Fugitive solvent emissions are not easily controlled, and processes must be put in place to minimize the environmental impact. Fugitive emissions are often released into the plant environment or atmosphere via transitional production activities. Good examples of this are tank vent sequences during emptying and filling of storage tanks, the transition of coated goods from spray booth, and dip spin coating operations (freshly coated parts are transitioned via conveyor to open air flash-off/cure or bake oven cure zones.) Segregation and collection of these emissions are difficult and normally result in very large, low-solvent-content air streams. These conditions are not optimal for cost-effective recovery.
Partners in abatement equipment technology, such as Ship & Shore Environmental, offer helpful insights with sustainability in these situations. Various approaches can be taken to improve handling of fugitive emissions. Concentrator technology (typically carbon or zeolite materials) can be used to adsorb solvent materials, converting high-volume, low-solvent conditions to low-volume, high-solvent concentrated conditions, which greatly improves recovery.
Ending the Cycle with Innovation
Advancements in solvent recycling technology over the last five years, such as the equipment from CleanPlanet Chemical, have, for the first time, resulted in the creation of an effective closed-loop recycling system.
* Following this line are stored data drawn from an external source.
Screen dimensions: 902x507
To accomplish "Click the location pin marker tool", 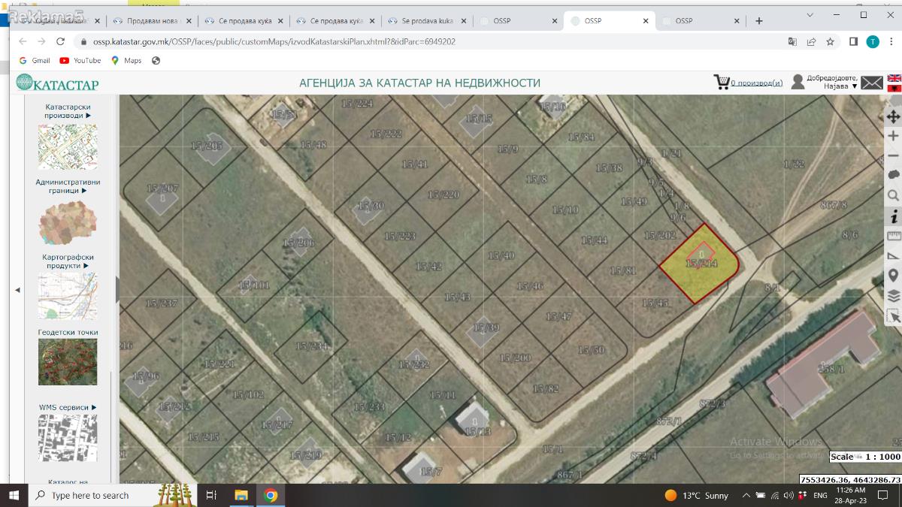I will [x=893, y=276].
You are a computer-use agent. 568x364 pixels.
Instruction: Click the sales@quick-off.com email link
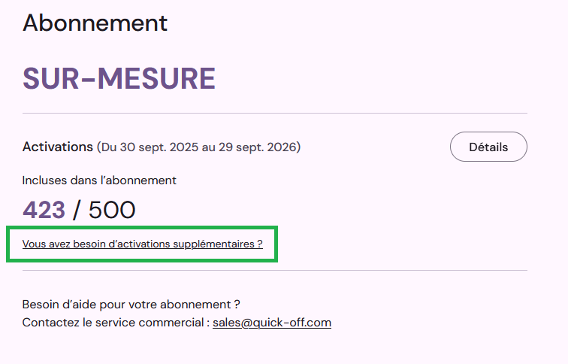pyautogui.click(x=272, y=323)
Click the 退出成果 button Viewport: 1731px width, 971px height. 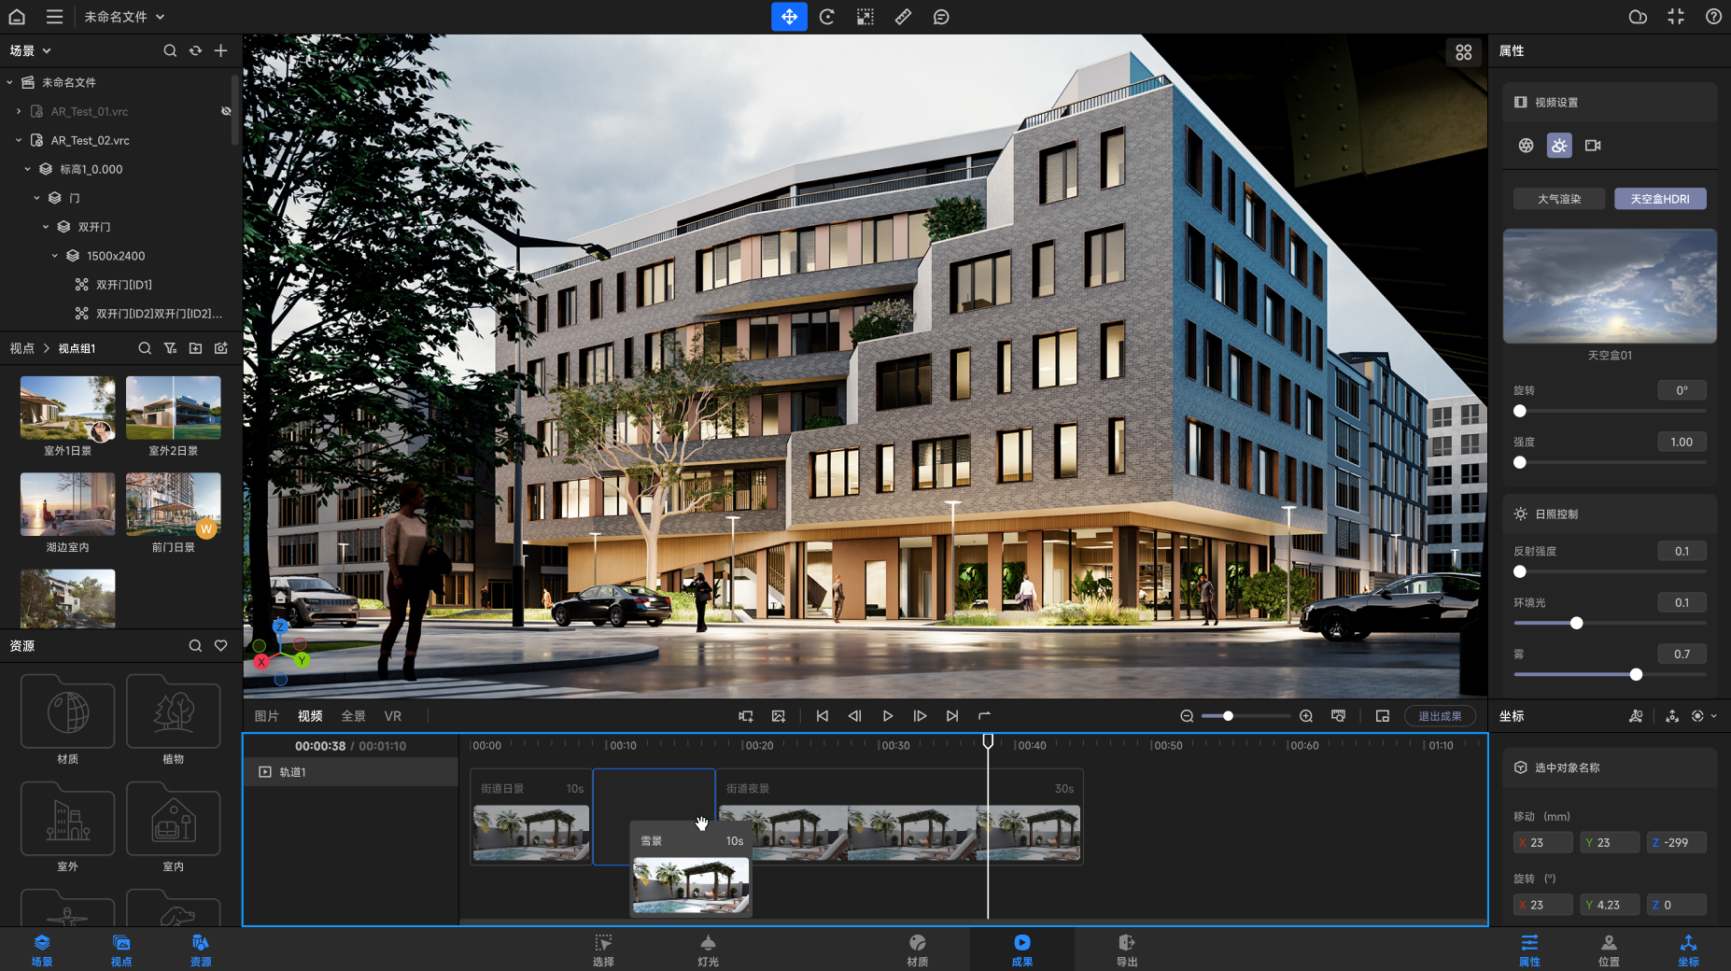coord(1440,716)
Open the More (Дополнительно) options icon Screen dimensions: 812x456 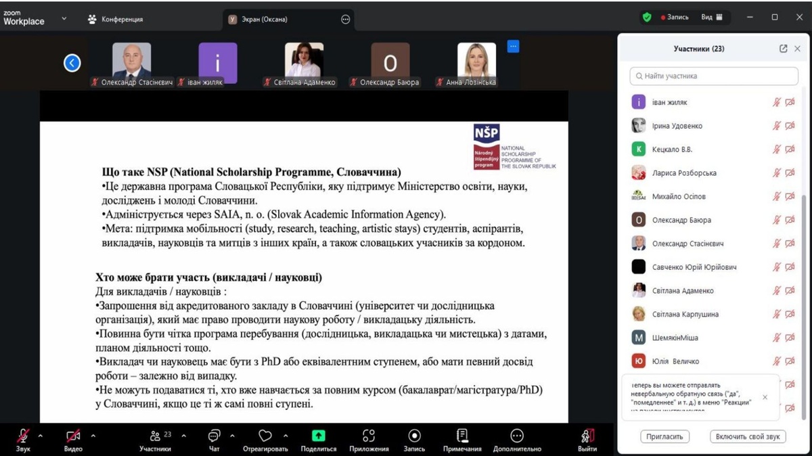point(517,436)
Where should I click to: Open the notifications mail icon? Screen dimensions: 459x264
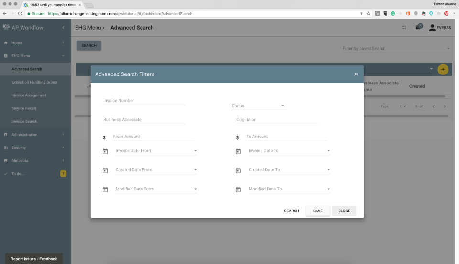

This technology answers many of the failures of traditional on-site solvent recycling. Improved sensor and automation technology has drastically improved the uptime of solvent recyclers (the amount of time a recycler is processing solvent per day), meaning that greater amounts of waste can be processed each day. Built-in quality control systems are able to ensure a higher-quality product, leading to a reduction in make-up solvent purchases. The closed-loop nature of these modern recyclers result in de minimis VOC emissions. Virtually no emissions means that the solvent produced by this technology is practically identical in composition to the virgin solvent. The result is a breakthrough in recycling, an indefinite solvent life cycle.
However, for innovative green technologies such as this to actually make a difference, they need to be easily adopted by industry and used consistently. Recent innovations in the solvent recycling business model are lowering short-term and long-term barriers to success by providing “recycling as a service”. Under the service model, facilities don’t have to make a capital purchase or provide maintenance and repair for a solvent recycler. Additional tasks like training, monitoring, reporting and optimization are all taken care of at no charge as a part of the complete solution. From an economic perspective, facilities pay for only the recycled solvent, at a rate much cheaper than alternatives, further incentivizing the adoption of this sustainable technology. Due to this rethinking of the recycling business model, this technology is already seeing successful adoption at many facilities in the coatings industry.
Conclusion
The demand for solvent-based paints means that the environmental burden of the solvent life cycle will always weigh on coatings manufacturers. Hundreds of millions of gallons of solvent are used each year, with the vast majority ultimately converted into greenhouse gases. This is a problem, but one with clear solutions. By implementing reuse strategies, traditional recycling, or most effectively, modern solvent recycling, coatings manufacturers can drastically improve the sustainability of their operations. Solvent is and will continue to be an important part of the coatings industry, but it doesn’t have to carry the negative stigma that it does today. The coatings industry can use solvent AND do the right thing by the environment. Good news indeed!